[RECORDED DATA]
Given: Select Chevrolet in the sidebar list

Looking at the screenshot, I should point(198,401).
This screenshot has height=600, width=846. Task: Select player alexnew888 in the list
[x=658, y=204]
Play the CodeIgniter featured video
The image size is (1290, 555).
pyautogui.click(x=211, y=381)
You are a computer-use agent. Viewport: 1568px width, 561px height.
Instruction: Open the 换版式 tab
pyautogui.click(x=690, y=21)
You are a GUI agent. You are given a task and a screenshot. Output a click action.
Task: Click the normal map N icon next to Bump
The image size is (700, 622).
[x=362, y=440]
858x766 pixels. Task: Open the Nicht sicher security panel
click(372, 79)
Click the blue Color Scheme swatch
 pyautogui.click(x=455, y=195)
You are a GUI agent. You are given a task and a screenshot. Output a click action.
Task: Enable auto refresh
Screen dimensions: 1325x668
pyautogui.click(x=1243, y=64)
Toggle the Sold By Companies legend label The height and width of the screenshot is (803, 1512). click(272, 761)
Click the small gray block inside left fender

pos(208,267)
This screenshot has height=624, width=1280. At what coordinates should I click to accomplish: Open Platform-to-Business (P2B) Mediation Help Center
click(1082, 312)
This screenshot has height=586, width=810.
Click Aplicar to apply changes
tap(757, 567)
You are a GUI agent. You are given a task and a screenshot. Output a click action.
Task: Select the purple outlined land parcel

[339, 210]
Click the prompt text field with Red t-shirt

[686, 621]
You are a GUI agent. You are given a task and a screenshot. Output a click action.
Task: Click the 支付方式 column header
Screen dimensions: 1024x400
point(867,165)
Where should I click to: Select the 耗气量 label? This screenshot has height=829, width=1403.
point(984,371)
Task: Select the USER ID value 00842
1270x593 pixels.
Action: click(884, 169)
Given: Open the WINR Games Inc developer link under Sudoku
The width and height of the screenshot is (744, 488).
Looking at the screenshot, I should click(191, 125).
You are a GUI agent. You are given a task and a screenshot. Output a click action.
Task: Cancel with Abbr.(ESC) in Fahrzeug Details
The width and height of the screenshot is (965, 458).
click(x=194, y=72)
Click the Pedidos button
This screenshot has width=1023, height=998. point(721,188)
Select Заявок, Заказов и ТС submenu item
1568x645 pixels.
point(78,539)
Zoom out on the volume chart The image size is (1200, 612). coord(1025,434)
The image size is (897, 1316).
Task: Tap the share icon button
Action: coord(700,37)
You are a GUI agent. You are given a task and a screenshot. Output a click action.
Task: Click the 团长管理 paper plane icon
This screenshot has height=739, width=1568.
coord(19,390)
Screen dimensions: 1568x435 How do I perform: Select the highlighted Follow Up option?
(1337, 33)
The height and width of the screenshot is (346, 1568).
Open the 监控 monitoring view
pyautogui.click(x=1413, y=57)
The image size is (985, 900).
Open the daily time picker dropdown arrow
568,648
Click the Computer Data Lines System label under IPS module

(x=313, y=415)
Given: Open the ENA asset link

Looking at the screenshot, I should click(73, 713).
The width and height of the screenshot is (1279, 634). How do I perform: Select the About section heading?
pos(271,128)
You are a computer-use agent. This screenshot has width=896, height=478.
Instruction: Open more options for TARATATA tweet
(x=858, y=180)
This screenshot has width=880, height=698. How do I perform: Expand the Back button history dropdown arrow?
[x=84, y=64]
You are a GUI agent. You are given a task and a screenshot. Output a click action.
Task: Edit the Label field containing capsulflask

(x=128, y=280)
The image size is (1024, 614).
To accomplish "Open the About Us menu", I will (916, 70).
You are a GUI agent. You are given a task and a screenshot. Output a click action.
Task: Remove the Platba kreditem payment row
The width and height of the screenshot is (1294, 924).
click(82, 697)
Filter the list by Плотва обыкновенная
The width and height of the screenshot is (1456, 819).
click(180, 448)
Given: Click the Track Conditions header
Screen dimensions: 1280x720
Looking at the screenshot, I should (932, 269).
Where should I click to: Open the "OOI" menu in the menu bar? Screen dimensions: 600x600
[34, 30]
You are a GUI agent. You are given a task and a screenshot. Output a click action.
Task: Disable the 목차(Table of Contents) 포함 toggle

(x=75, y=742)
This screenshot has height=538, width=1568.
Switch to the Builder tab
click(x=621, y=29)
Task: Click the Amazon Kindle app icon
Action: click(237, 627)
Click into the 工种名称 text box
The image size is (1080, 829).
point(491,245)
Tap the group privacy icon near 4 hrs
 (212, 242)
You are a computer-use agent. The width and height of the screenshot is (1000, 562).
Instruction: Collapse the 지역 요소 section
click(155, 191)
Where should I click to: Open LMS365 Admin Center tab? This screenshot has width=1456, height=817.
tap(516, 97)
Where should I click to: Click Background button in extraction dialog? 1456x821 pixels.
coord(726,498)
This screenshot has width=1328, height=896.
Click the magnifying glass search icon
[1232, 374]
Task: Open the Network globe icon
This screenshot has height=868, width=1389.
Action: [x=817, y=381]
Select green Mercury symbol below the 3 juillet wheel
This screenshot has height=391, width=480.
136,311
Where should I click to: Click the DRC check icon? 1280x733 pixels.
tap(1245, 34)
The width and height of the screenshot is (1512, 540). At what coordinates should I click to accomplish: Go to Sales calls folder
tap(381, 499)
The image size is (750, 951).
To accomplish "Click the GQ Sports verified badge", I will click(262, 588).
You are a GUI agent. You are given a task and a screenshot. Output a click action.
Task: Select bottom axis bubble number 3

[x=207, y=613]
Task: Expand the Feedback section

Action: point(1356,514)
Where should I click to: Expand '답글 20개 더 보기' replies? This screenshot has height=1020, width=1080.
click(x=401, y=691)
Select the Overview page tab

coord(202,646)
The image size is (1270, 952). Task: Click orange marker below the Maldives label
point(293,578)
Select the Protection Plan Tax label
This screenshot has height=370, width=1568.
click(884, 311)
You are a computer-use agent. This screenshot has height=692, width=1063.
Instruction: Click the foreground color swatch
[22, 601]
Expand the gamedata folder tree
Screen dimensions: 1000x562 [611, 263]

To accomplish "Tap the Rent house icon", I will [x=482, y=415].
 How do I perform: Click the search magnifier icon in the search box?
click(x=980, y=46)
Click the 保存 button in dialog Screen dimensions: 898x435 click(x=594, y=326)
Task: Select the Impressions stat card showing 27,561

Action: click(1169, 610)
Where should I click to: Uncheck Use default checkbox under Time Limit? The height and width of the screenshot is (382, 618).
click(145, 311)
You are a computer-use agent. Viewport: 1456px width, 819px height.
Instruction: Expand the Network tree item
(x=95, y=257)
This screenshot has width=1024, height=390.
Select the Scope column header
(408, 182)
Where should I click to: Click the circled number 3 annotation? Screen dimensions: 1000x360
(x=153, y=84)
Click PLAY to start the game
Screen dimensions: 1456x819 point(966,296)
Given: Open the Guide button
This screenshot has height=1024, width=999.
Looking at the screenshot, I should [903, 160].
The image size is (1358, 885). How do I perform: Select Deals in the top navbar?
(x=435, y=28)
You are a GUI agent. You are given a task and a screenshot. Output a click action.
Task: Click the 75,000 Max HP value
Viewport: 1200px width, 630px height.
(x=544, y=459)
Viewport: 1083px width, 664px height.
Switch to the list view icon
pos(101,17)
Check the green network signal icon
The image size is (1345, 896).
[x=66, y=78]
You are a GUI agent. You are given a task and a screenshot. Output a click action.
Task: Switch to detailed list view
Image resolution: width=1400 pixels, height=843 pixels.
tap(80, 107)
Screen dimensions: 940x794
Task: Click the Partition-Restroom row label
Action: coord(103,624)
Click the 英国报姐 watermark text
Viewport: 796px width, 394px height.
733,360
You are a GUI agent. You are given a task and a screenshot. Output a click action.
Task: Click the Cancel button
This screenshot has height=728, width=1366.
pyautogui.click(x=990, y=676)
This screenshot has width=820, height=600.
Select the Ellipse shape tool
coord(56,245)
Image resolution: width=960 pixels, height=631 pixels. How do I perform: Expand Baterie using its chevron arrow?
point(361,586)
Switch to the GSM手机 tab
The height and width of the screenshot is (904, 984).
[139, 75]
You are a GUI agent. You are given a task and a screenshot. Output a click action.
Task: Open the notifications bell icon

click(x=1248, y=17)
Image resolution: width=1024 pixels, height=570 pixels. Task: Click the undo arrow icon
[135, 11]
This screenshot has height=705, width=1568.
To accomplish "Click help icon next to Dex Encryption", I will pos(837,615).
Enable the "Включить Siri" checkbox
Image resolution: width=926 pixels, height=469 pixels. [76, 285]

[INSTRUCTIONS FOR THE TASK] Take the entries above and copy them exactly from the first line through the line with "Task: Cancel with"; leave out every line after it.

[YOUR SOLUTION]
Given: Select Chevrolet in the sidebar list

Looking at the screenshot, I should point(198,401).
This screenshot has height=600, width=846. Task: Select player alexnew888 in the list
[x=658, y=204]
Play the CodeIgniter featured video
The image size is (1290, 555).
pyautogui.click(x=211, y=381)
You are a computer-use agent. Viewport: 1568px width, 561px height.
Instruction: Open the 换版式 tab
pyautogui.click(x=690, y=21)
You are a GUI agent. You are given a task and a screenshot. Output a click action.
Task: Click the normal map N icon next to Bump
The image size is (700, 622).
[x=362, y=440]
858x766 pixels. Task: Open the Nicht sicher security panel
click(372, 79)
Click the blue Color Scheme swatch
 pyautogui.click(x=455, y=195)
You are a GUI agent. You are given a task and a screenshot. Output a click action.
Task: Enable auto refresh
Screen dimensions: 1325x668
pyautogui.click(x=1243, y=64)
Toggle the Sold By Companies legend label The height and width of the screenshot is (803, 1512). click(272, 761)
Click the small gray block inside left fender

pos(208,267)
This screenshot has height=624, width=1280. At what coordinates should I click to accomplish: Open Platform-to-Business (P2B) Mediation Help Center
click(1082, 312)
This screenshot has height=586, width=810.
Click Aplicar to apply changes
tap(757, 567)
You are a GUI agent. You are given a task and a screenshot. Output a click action.
Task: Select the purple outlined land parcel

[339, 210]
Click the prompt text field with Red t-shirt

[686, 621]
You are a GUI agent. You are given a task and a screenshot. Output a click action.
Task: Click the 支付方式 column header
Screen dimensions: 1024x400
point(867,165)
Where should I click to: Select the 耗气量 label? This screenshot has height=829, width=1403.
point(984,371)
Task: Select the USER ID value 00842
1270x593 pixels.
Action: click(884, 169)
Given: Open the WINR Games Inc developer link under Sudoku
The width and height of the screenshot is (744, 488).
Looking at the screenshot, I should click(191, 125).
You are a GUI agent. You are given a task and a screenshot. Output a click action.
Task: Cancel with Abbr.(ESC) in Fahrzeug Details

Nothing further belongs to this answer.